Chapeuzinho, que mal te pergunte, por que é que usavas vermelho?
A cor do sangue. O sangue que corre nos vivos e escorre dos mortos, que borbulha de raiva e mancha, indelével, as mãos dos assassinos : vermelho é cor do destino. Sangue que obriga famílias, abriga doenças e rege ciclos. Vermelho sangue brilhante, quente nas pernas de quem de descobre mulher num instante de arrebatamento, ou asco, ou espanto, ou tudo, sangue-sina e assinatura do teu papel de filha de Eva. Não querias mais se menina, era isso?
Sim… Vermelho cor do rubi, vermelho carmim dos lábios, das damas, vermelho-rouge.
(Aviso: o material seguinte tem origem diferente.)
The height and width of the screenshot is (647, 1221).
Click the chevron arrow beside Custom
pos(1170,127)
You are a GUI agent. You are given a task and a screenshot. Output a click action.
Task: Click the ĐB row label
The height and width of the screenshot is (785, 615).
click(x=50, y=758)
Cor de sedução e fetiche, cor de querer-não-poder e desejo… Uma sedutora em semente.
Ou talvez… É por ser cor das rosas, das araras, da cereja, do tomate, da bandeira do Japão, sol nascente?
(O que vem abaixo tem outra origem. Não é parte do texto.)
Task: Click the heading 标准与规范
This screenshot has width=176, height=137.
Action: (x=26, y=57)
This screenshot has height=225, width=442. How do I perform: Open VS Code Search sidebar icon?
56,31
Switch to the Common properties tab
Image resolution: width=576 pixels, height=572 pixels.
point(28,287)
Eram vermelhos os olhos perscrutadores do teu Lobo, Chapeuzinho. Lembra-te? Da sensação quente daqueles olhos na floresta, em tuas costas, seguindo-te qual radares, talvez laser, quem o sabe? O vermelho te traiu, menina-moça. Quisera ser mulher antes do tempo, quisera te fazer rosa em vez de margarida; mas vermelho, na floresta, é chamativo - fostes vista.
E o vermelho te salvou. A capa que deixaste no beiral da janela, assim que adentraste a casa a mando de uma voz grossa. Não foram os gritos, poucos, que alertaram o lenhador. Foi tua capa à janela, que voou com o vento e jazia ali perto. 
No chão, amassada, tão tua, tão sabida por todos que tua.
Hoje ainda, tua capa. Estás maior a cada dia, maiores também as capas. Não mais ganhas, sabes fazê-las, e sob elas te abrigas da neve. Te concedo, agora que és moça, a honra do vermelho: pois és forte, Chapeuzinho, e o mereces. 
Por ter continuado a garota da capa vermelha ainda depois do lobo, da floresta, dos murmúrios, ainda depois dos olhares no povoado. Por seres ainda quem eras, e o seres sem duvidar.
Segue, e leva a tua capa, vermelha por excelência. Esta cor foi sempre a certa, e já não cabe a mim questionar.